Giorgi Chanturia (გიორგი ჭანტურია, ; 19 August 1959 – 3 December 1994) was a Georgian politician and leader of the National Democratic Party. He was murdered in Tbilisi, Georgia, in December 1994.

==Biography==
He entered national politics by reviving the Georgian National Democratic Party (NDP) as an informal anti-Communist oppositional organization in 1981. He was arrested several times by the Soviet authorities. By the end of the 80s, he became one of the leaders of national movement along with Merab Kostava and Zviad Gamsakhurdia. The conflict in South Ossetia split the opponents of the Communists – but only to a small degree. Although Gamsakhurdia and Chanturia did not agree on how to deal with the secessionist demands of the Ossetians, they were both more opposed to the Communists and continuing membership of the USSR.

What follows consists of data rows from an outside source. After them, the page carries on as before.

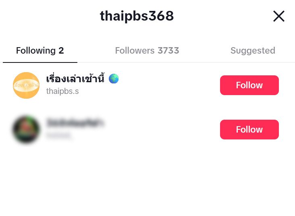Click the blurred username under blurred name
The width and height of the screenshot is (295, 216).
pos(58,135)
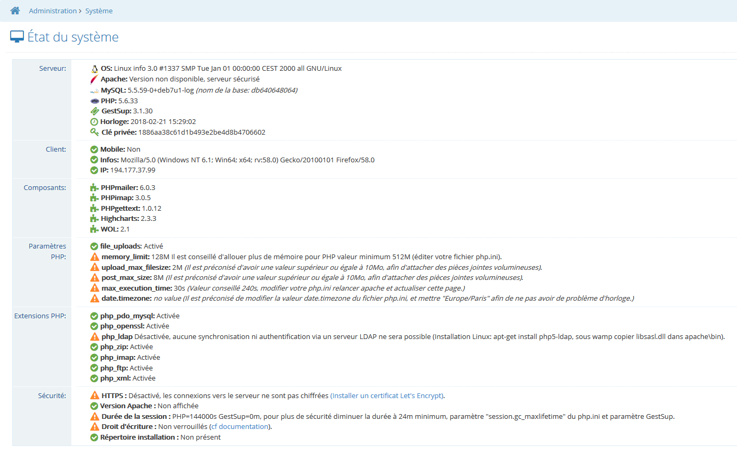The width and height of the screenshot is (737, 454).
Task: Click the warning icon next to HTTPS
Action: point(95,395)

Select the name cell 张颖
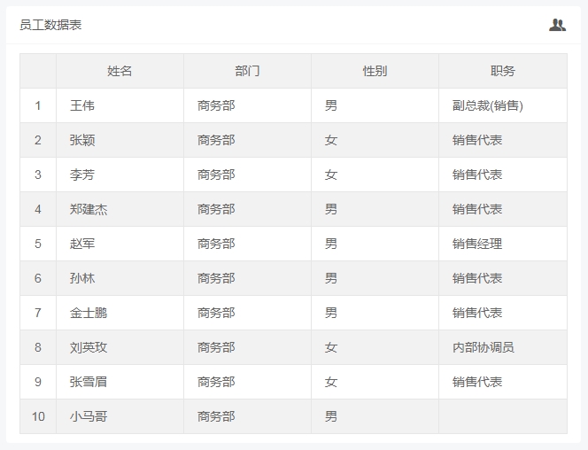[x=82, y=140]
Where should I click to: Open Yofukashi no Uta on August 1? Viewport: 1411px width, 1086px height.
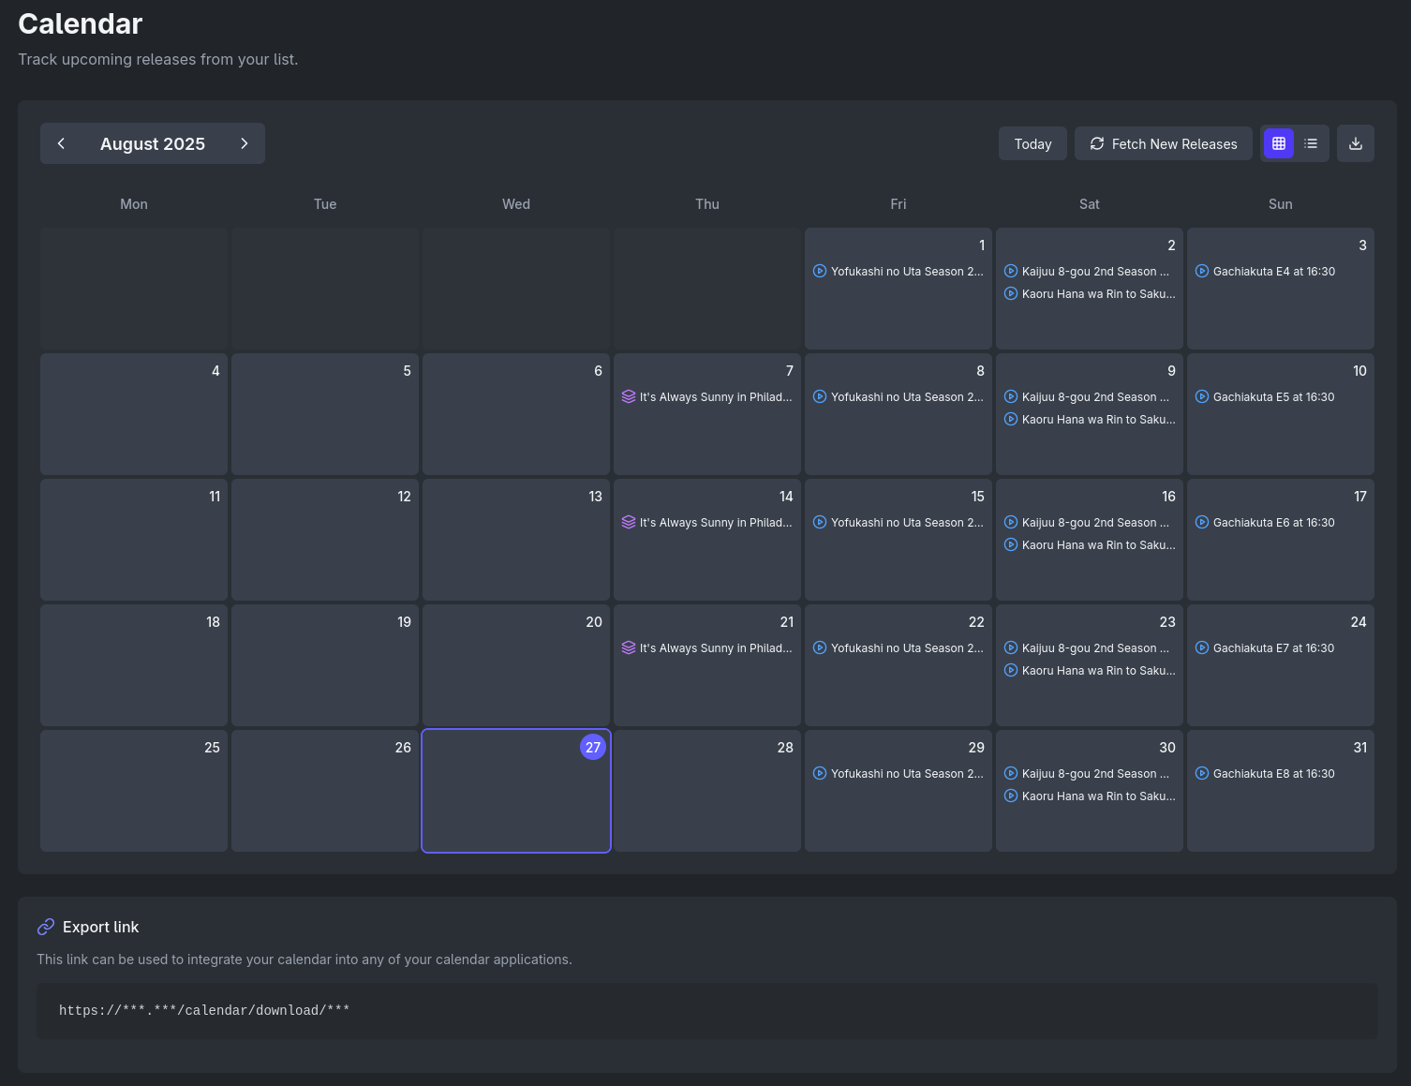(x=906, y=272)
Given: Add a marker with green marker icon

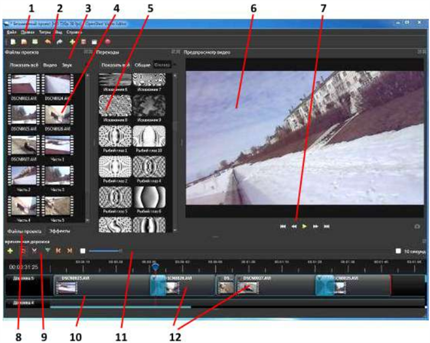Looking at the screenshot, I should 47,250.
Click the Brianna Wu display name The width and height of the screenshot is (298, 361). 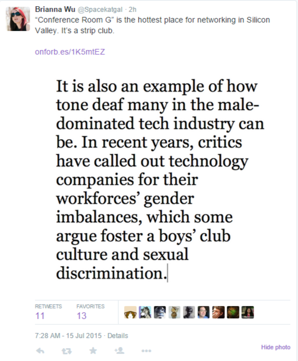pos(55,9)
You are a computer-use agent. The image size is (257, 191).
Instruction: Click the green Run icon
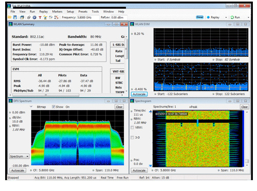(232, 17)
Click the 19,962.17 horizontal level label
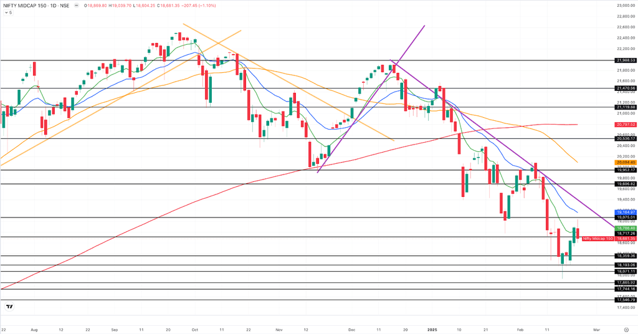Image resolution: width=638 pixels, height=334 pixels. point(625,170)
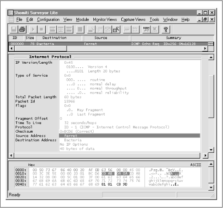Open the Monitor Views menu
The height and width of the screenshot is (208, 223).
pos(105,20)
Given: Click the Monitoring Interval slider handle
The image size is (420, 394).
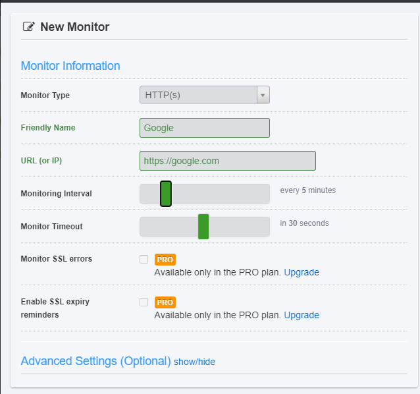Looking at the screenshot, I should coord(166,194).
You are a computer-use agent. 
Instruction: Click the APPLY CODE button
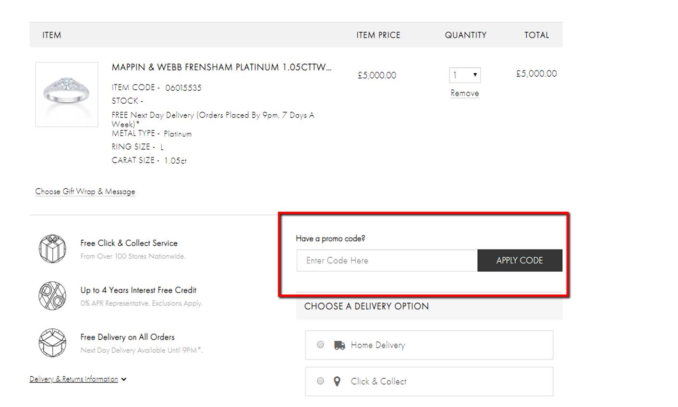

In the 1990 elections the umbrella Round Table-Free Georgia bloc led by Gamsakhurdia and Chanturia won 54% of the vote. In April 1991, Georgia declared independence from the Soviet Union. Soon Zviad Gamsakhurdia was elected as the first President of Georgia. However, Gamsakhurdia’s move towards authoritarianism made many of his former allies, including Chanturia, to join the opposition.

The opposition to Gamsakhurdia, now joined in an uneasy coalition behind former Prime Minister Tengiz Sigua and the National Guard leader Tengiz Kitovani demanded that Gamsakhurdia resign and call new parliamentary elections. Gamsakhurdia refused to compromise, and his troops forcibly dispersed a large opposition rally in Tbilisi on 2 September 1991. Following the break-up, Gia Chanturia was arrested after a plane in which he was flying was ordered to return to Tbilisi on the evening of 17 September 1991. He was charged with having organized construction of barricades on Rustaveli Avenue on 2 September, which his supporters deny he did.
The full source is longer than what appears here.